Resultados decepcionantes no combate ao ebola
3 de setembro de 2014Quando o pediatra Werner Strahl descreve a batalha contra o ebola em Serra Leoa, seu relato é marcado por um conceito: carência. O também presidente da organização humanitária Cap Anamur acaba de retornar à Alemanha, vindo da capital serra-leonense, Freetown, onde trabalhou duas semanas numa clínica.
"Esse é o único hospital pediátrico do país e ele não tem estrutura para atender a pacientes com febre", um dos sintomas do ebola, conta. "Os laboratórios ficam a quatro ou seis horas de distância, de carro. Nós precisávamos levar as amostras de sangue dos presumíveis pacientes e depois voltar com as informações. Chegava a demorar três dias até nós termos os resultados dos exames."
Até que os testes confirmassem que uma menina estava realmente infectada, já era tarde demais, revela Strahl à DW. Vários médicos e enfermeiros já haviam tocado a criança, e em consequência praticamente toda a equipe médica ficou em casa, Apenas dois médicos continuaram atendendo os pacientes.

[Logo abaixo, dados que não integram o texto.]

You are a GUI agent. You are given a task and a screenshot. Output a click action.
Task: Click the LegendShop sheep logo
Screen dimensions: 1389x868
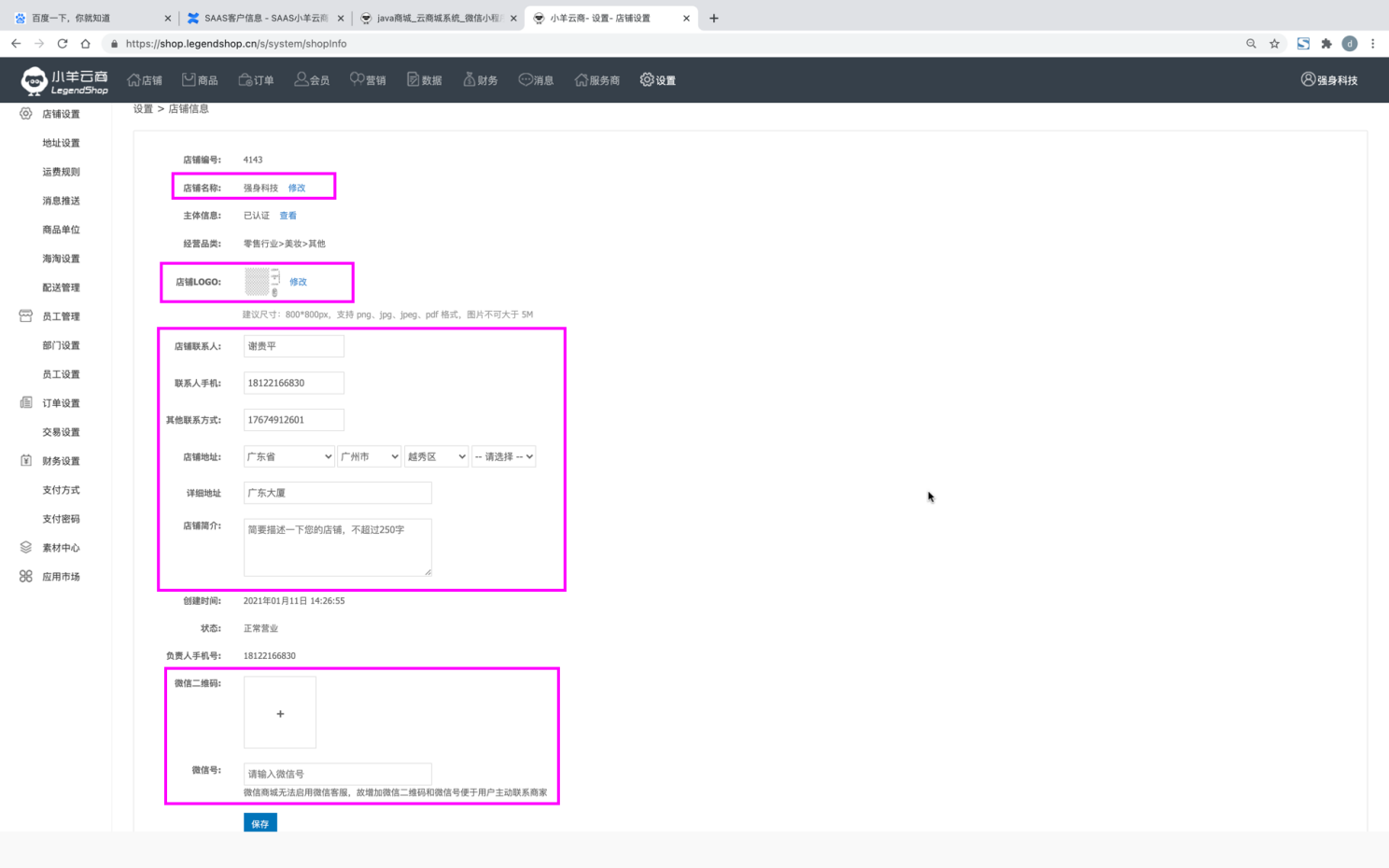coord(35,81)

Luvas, roupas e óculos de proteção: tudo faltava em Freetown. E os déficits nesse caso particular refletem um problema maior, pois a reação internacional à epidemia de ebola tem sido caracterizada por deficiências.
Erros da comunidade internacional
"Tanta coisa deixou de acontecer. Não só nós [da Cap Anamur], mas também a Médicos sem Fronteiras e outras organizações vêm alertando, desde abril: é preciso fazer mais, mais equipamento de proteção precisa vir para o país, a população tem que ser esclarecida intensivamente", conta Strahl. Na prática, porém, as campanhas de educação sobre o surto se arrastaram timidamente.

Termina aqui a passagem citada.